On a donc beaucoup parlé de la photographie. Médium de la modernité, instrument de reproduction et de transformation, moyen de projection et réflexion du monde, acte de création à part entière... ces propos ont, parfois/souvent, eu en fond une petite musique morale sur l'image : celle-là même qui corrompt le réel depuis Platon a, au mieux interféré, au pire envenimé, le lien entre le monde et nous. 

Bref, on a beaucoup parlé ET jugé de la photographie... mais l'a-t-on vraiment regardé ? Elle, la photographie, comme quelque chose qui se fait, avant d'être vue ? 
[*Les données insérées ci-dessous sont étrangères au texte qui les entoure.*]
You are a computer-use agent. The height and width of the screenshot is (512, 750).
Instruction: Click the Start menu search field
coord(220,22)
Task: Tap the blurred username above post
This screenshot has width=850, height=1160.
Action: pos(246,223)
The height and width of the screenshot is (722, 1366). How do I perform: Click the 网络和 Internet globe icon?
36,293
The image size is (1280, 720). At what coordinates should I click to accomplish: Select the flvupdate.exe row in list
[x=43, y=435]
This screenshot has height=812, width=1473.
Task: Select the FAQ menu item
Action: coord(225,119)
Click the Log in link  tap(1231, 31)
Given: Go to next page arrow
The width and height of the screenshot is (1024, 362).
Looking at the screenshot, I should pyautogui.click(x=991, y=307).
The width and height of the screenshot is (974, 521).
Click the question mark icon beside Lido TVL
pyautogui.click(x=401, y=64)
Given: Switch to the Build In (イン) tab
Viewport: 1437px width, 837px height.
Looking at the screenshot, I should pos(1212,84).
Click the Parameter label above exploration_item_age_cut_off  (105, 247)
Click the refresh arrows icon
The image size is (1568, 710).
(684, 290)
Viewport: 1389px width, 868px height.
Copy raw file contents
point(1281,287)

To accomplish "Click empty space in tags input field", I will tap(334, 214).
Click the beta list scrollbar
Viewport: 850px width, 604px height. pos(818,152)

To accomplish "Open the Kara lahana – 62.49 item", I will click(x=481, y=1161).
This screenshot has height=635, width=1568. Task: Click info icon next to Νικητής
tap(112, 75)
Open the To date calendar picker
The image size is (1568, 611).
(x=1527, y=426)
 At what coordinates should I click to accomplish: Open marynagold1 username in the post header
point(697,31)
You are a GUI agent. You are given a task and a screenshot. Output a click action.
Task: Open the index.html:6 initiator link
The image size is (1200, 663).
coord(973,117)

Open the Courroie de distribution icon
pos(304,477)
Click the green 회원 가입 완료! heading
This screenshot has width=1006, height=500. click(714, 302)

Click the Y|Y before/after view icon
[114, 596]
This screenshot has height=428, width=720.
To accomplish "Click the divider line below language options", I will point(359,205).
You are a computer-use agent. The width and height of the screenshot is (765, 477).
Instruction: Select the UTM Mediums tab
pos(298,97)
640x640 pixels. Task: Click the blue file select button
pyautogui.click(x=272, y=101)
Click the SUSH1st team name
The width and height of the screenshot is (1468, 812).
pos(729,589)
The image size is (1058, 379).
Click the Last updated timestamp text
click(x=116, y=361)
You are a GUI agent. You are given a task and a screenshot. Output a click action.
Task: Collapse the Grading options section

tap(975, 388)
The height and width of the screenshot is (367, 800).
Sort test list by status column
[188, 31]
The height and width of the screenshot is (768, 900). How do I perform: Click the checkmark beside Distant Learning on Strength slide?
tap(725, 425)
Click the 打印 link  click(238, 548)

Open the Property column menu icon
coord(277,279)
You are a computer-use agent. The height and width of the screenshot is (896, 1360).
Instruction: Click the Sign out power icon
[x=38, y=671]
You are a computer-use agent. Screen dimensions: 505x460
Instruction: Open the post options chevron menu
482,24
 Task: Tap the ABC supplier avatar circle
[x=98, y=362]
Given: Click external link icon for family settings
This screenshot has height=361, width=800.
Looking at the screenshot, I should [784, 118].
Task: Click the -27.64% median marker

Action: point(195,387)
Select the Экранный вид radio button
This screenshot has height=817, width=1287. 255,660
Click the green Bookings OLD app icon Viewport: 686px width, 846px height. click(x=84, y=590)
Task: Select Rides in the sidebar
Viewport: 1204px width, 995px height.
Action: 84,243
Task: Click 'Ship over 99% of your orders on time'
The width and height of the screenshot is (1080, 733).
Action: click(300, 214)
Dans La chambre claire, Roland Barthes livre tout son amour de l'image fixe et de l'image qui reste de sa mère disparue… MAIS il n'y fait pas une théorie générale de la photographie. C'est le grand paradoxe : on prend des photos, on les regarde, on les conserve, on en parle, mais les voit-on pour elles-mêmes ? Que voit-on d’une photographie ? Que sait-on de comment se fait une photo ? 

C'est tout l'enjeu de cet excellent livre de Michel Frizot, L'homme photographique, anthologie dense et belle de textes écrits par ce spécialiste du sujet. Selon lui, on a souvent confondu des dimensions bien différentes de la photographie : l'image renvoyée, le point de vue du photographe et le sujet immortalisé… 

Mais peut-on voir une photographie en tant que telle, c'est-à-dire en tant que processus physique qui a eu lieu dans un espace et un temps plus large, plus long, que le seul moment du déclic, qui a eu lieu entre un modèle avec toute une histoire et un œil qui y avait vu quelque chose qui nous échappe peut-être ? 

Comme le déclare le célèbre Henri Cartier-Bresson : on pourrait dire que c'est plutôt la photo qui nous prend. Quand on fait une photo ou en regarde une, on ignore tout de son processus et on oubliera sûrement tout le hors-champ… Il vous est peut-être même déjà arrivé de découvrir quelque chose après coup, sur une photo, comme si elle révélait au regard des choses indécelables à l'œil nu. D'une photo, il semble ainsi qu’elle nous regarde. Et des souvenirs, d'été, de vacances et de dépaysement, on ne garde rien du tout, mais des extraits, des morceaux, qui subsistent dans notre esprit sous forme de clichés.